Record extracts —
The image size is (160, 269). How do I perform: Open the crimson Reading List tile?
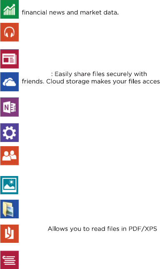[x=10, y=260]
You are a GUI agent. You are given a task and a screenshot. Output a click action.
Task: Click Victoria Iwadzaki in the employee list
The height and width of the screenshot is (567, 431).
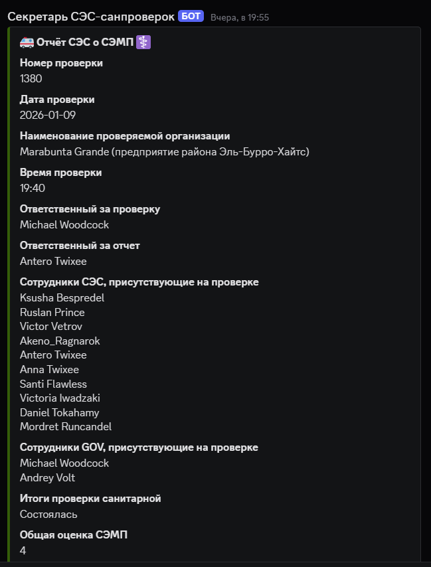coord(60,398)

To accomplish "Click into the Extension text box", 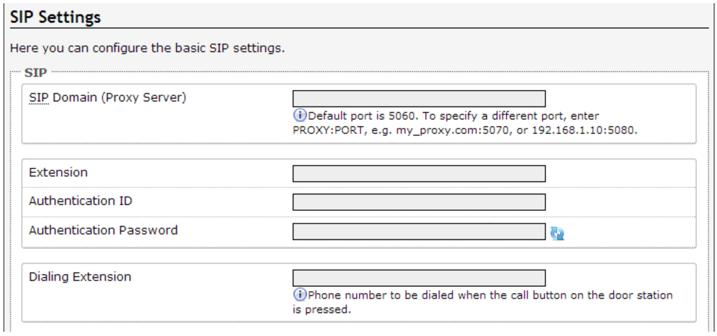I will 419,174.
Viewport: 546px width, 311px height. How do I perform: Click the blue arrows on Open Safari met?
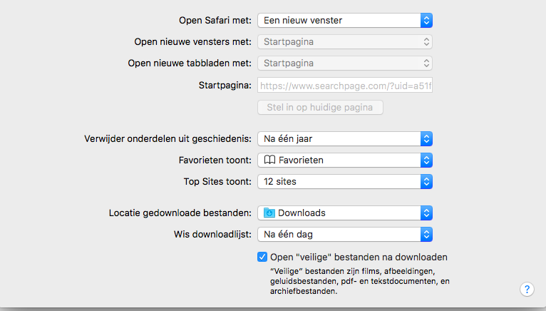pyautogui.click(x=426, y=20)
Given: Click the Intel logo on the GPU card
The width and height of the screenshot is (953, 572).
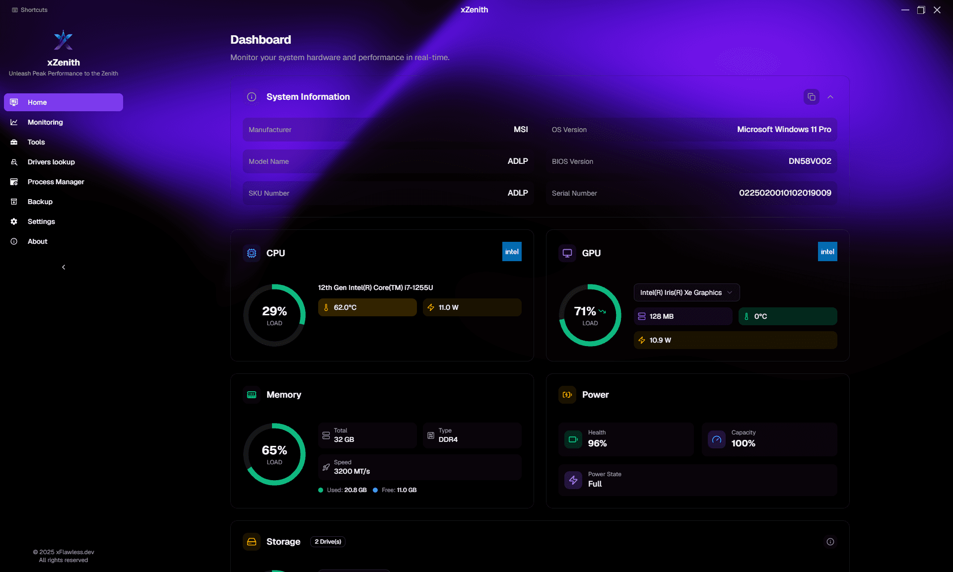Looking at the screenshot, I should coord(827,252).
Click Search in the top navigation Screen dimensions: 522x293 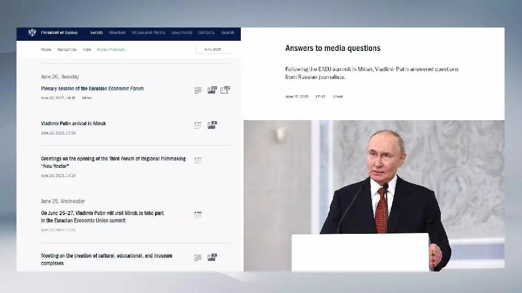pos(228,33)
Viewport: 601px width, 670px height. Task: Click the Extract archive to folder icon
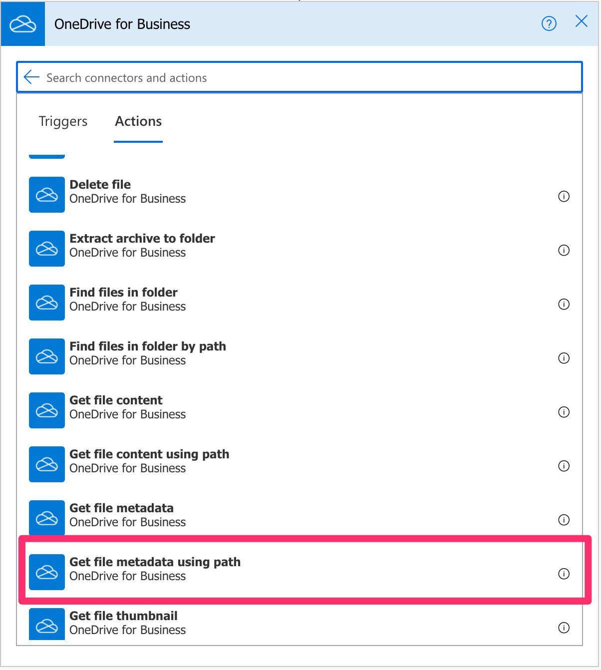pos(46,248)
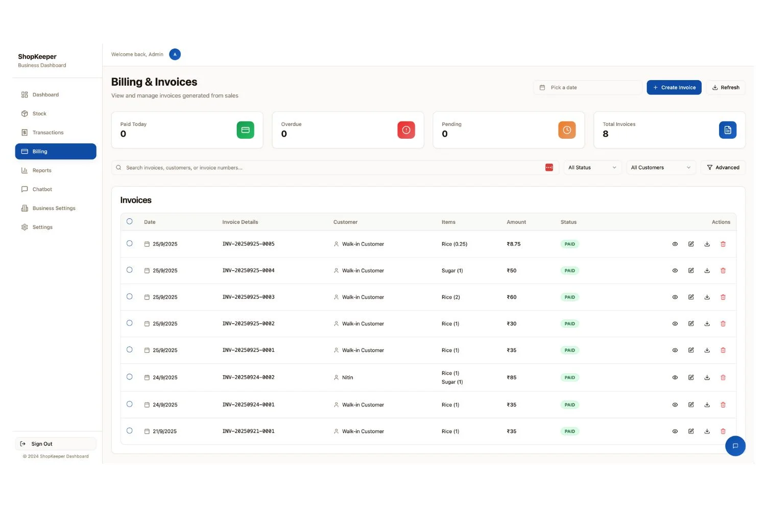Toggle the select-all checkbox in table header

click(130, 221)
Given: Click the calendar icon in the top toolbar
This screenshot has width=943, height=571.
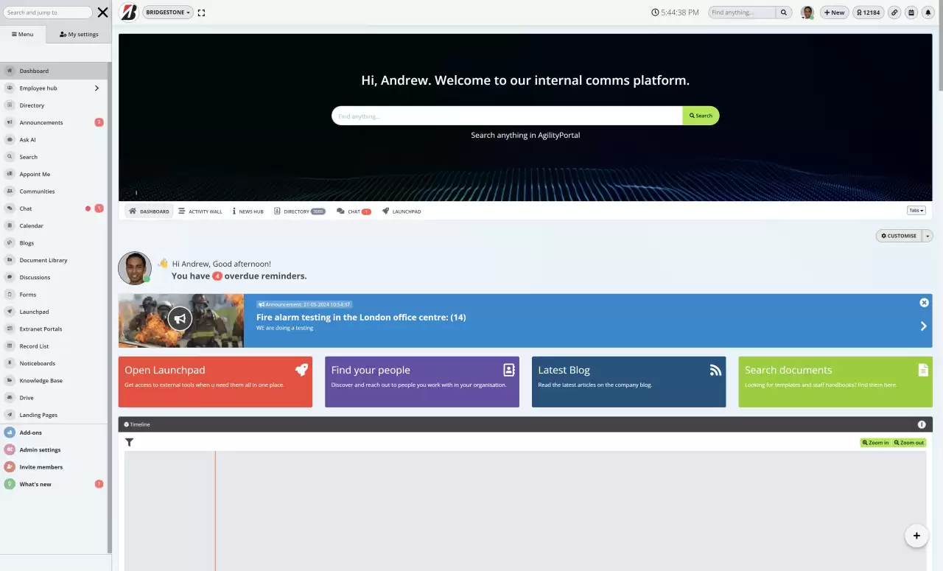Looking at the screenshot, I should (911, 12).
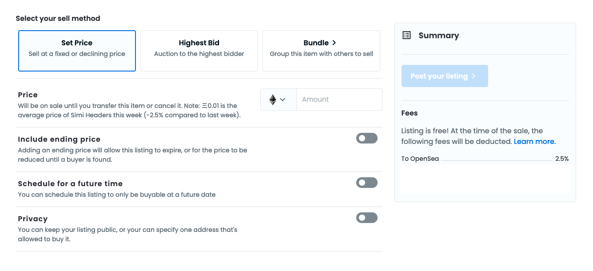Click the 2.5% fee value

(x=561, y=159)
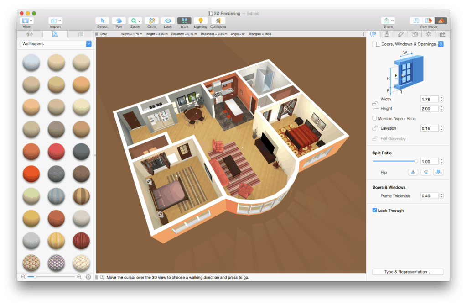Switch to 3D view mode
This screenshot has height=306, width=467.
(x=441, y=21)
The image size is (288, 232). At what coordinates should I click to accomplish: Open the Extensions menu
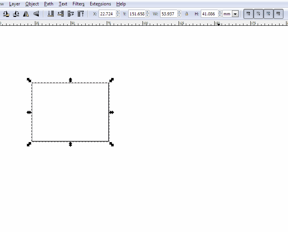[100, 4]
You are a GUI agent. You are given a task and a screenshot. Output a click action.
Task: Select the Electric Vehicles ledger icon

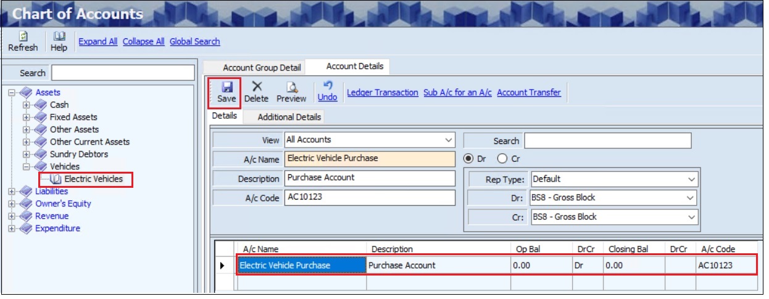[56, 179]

Aim —
Starting at the line that contains "The image size is (288, 232)." and ending at the end of the data, write those lines out again with the requests included, and decrease every coordinate in the answers by 85. Leave the pictures out.

Exercise response —
The image size is (288, 232). At what coordinates should I click to accomplish: Open the Extensions menu
[15, -81]
You are a GUI agent. You are given a task and a screenshot. Output a click action.
Task: Select the Electric Vehicles ledger icon

[-29, 94]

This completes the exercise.